Many banks and credit unions feel pretty confident that they are effectively using analytics to drive their business. But the truth is, they are usually thinking about old school concepts and basic models, not big data. Take this self-test to see how you really stack up.
Various methodologies have been created to help companies review their analytic strengths and weaknesses. The jargon in the industry for this type of evaluation is often called a “maturity model.” These examinations are essentially a report card — comprised of questions that assign various values for varying levels of analytics competency.
One such model is based on the work of both IBM and MIT. In this model, there are six categories addressing the various functional areas that affect the impact of data analytics inside your organization. The model not only covers both the technology aspect of data processing and the business factors that help create a successful analytics platform.
Data/Information. Using big data to support decision making is the core concept of this section. Simply put, data is raw material. Once it has been analyzed and interpreted, it becomes information; taking on definition and context. Information, along with the corresponding wisdom, lays the foundation to make data-driven decisions and improve results.
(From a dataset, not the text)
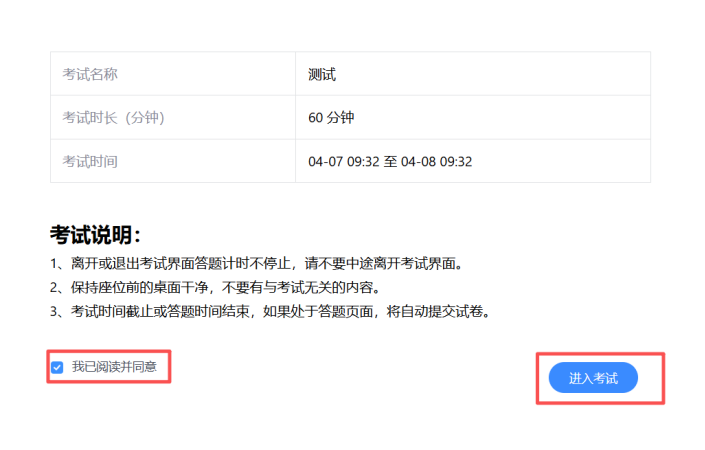The image size is (705, 450).
Task: Click the start time 04-07 09:32
Action: 344,161
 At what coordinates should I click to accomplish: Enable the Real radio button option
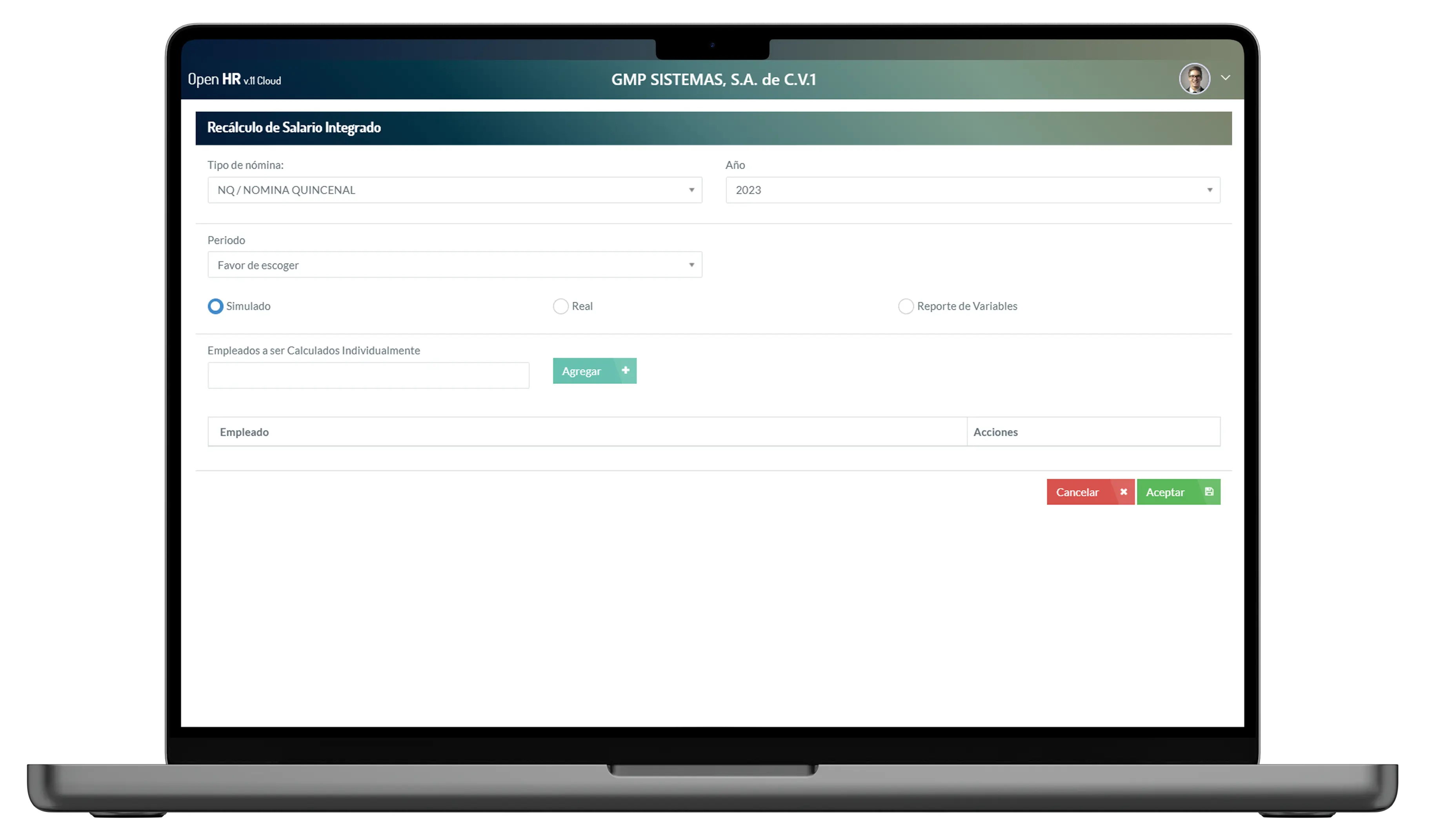click(560, 305)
Core Analytics. This is a prerequisite to understanding the rationale of current customer behaviors, and the ability to predict future behaviors. At the base level of this category, financial institutions can carry out basic reporting for regulatory requirements and to share performance values. Banks and credit unions that score higher in this section already use analytics to optimize their marketing strategy and tactical implementation. This functionality is relevant to all customer facing departments — improving sales, marketing and operational efficiency.
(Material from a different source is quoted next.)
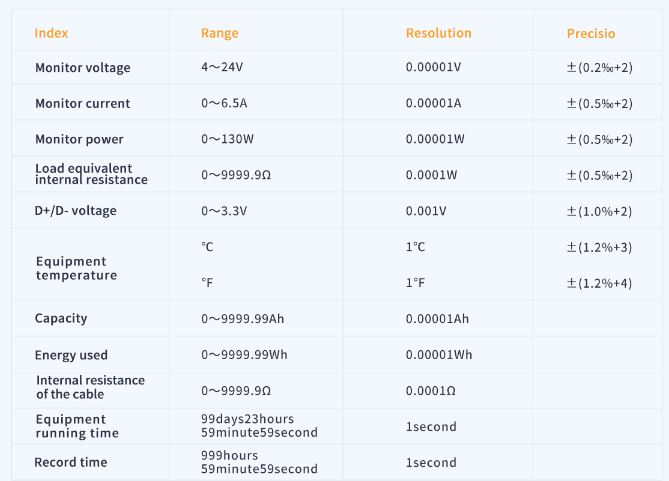Select the Monitor current row label

[x=82, y=104]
Business Focus. It is important that your big data analytics platform be designed to support the bank’s overall business strategy. The analysis of the data must be designed so that meaningful insights can be used to drive improvements and efficiencies throughout the bank. Having a business focus is critical because any of the insights derived from analytics must be relevant to the business challenges the organization is facing.
Content Architecture. This measures the institution’s analytics platform to see to what degree it can grow and expand. It is important that internal stakeholders have accurately ascertained the level and scope of their future needs. To score high in this category, they must be able to manage and scale each of the four characteristics of big data: velocity, veracity, volume and variety.
Administrative/Governance. The governance of big data is critical — as much if not more so than a conventional analytics platform. All data and organizational insights gathered must be used ethically. Policies that govern the use, security, insights and applicability of data must be covered, and continually updated and matched against any potential threats (legal, technological or regulatory).
Company Culture. The ability to translate big data into insights with value hinges on the organization’s culture. A culture where senior management accepts calculated risk along with a positive working environment and a high degree of trust with respect to data skillsets will score higher in this category.